#### [Source text]

There were different establishments and different responses. Politicians tried to present an image that there's no reason to fear and they have things under control (and they have just the One Weird Trick) to accomplish it, but often failed, perhaps because they genuinely feared the virus themselves (unsurprisingly, as many of them are old, and may have gone through things that make them a risk group). Media, on the other hand, quickly found that stoking fear gets the clicks and money, and medical establishments also arguably resorted to fear-inducing tactics simply because they thought that anything that keeps people from getting sick and their institutions from being burdened must be good.
>all that happened was very successful if there was an aim to stupefy the public, i.e. anesthetize it, very convenient for the establishments everywhere facing major crisis and war prospects.
I'm not sure if the public is, actually, more stupefied as it was before. People have been prone to supporting authoritarian developments and ignore stuff that's important but boring (ie. increased surveillance, etc.) both before and after the crisis. If anything, the Covid crisis (modestly) increased the number of conspiracy theorists and other people suspicious of current institutions and their plans - there probably are a fair few people who are now concerned with surveillance and other such things, but wouldn't have been before the pandemic.

Recorded data
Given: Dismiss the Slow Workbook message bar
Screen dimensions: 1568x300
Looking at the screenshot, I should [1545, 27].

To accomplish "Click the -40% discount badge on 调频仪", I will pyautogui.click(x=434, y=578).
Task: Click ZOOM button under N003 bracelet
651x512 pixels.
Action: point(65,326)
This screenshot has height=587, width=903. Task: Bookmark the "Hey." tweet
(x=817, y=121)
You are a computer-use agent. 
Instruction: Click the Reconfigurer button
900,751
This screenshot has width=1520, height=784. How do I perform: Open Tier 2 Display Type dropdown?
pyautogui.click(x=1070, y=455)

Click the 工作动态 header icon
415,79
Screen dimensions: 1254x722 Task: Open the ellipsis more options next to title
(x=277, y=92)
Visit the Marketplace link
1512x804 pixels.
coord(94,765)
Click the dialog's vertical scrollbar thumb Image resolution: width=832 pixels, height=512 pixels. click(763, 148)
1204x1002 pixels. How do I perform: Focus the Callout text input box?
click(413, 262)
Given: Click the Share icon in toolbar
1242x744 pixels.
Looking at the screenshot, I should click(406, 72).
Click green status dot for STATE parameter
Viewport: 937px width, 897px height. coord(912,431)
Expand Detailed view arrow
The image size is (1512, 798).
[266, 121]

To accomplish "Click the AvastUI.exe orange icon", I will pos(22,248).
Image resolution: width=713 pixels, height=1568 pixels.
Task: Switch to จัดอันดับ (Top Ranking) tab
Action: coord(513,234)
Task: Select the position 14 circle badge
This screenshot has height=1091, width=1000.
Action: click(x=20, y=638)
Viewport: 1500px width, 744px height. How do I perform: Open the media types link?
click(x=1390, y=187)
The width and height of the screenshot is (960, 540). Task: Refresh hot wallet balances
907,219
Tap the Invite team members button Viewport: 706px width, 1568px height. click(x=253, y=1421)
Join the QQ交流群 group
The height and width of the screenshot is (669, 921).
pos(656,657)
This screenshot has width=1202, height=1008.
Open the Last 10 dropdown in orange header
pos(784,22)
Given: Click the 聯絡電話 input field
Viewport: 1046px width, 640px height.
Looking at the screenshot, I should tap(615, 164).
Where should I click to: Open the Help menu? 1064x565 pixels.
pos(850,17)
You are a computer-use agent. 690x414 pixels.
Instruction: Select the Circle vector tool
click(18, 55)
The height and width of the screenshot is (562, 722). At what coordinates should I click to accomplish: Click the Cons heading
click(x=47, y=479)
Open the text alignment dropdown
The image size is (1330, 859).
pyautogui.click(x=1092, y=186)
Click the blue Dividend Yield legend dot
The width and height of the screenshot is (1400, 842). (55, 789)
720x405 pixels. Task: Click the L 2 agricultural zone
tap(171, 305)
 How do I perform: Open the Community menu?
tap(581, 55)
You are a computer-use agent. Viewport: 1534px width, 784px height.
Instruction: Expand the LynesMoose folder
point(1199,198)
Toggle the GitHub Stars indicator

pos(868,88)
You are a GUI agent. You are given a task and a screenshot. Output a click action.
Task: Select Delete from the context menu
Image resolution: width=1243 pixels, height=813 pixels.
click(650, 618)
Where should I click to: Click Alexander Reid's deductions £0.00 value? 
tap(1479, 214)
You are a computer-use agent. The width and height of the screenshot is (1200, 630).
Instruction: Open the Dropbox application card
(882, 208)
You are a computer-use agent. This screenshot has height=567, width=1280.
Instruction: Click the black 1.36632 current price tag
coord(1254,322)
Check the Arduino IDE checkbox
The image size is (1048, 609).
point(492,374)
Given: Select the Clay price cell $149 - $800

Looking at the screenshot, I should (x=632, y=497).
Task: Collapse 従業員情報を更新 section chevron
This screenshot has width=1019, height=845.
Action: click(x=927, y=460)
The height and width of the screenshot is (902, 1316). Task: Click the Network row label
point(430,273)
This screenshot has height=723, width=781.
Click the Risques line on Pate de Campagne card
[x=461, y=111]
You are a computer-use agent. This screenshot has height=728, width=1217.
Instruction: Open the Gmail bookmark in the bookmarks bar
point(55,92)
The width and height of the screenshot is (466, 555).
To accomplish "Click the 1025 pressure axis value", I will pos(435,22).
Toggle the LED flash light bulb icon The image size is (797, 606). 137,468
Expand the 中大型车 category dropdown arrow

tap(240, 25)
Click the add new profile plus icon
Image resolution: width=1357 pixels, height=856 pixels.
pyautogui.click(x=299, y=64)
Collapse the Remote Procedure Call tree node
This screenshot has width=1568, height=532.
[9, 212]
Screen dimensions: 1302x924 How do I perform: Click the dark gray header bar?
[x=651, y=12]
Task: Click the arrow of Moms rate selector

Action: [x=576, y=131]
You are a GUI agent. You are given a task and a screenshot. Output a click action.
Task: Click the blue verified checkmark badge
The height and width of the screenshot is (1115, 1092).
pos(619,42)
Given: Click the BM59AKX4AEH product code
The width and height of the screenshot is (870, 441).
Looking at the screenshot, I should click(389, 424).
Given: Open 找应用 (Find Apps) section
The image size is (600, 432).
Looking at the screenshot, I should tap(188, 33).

#### [Task objective]
Write out the passage on pandemic responses word for word, from "There were different" up to and including "must be good.". These rows have no connection to the passage on pandemic responses.

#### [Exercise solution]
There were different establishments and different responses. Politicians tried to present an image that there's no reason to fear and they have things under control (and they have just the One Weird Trick) to accomplish it, but often failed, perhaps because they genuinely feared the virus themselves (unsurprisingly, as many of them are old, and may have gone through things that make them a risk group). Media, on the other hand, quickly found that stoking fear gets the clicks and money, and medical establishments also arguably resorted to fear-inducing tactics simply because they thought that anything that keeps people from getting sick and their institutions from being burdened must be good.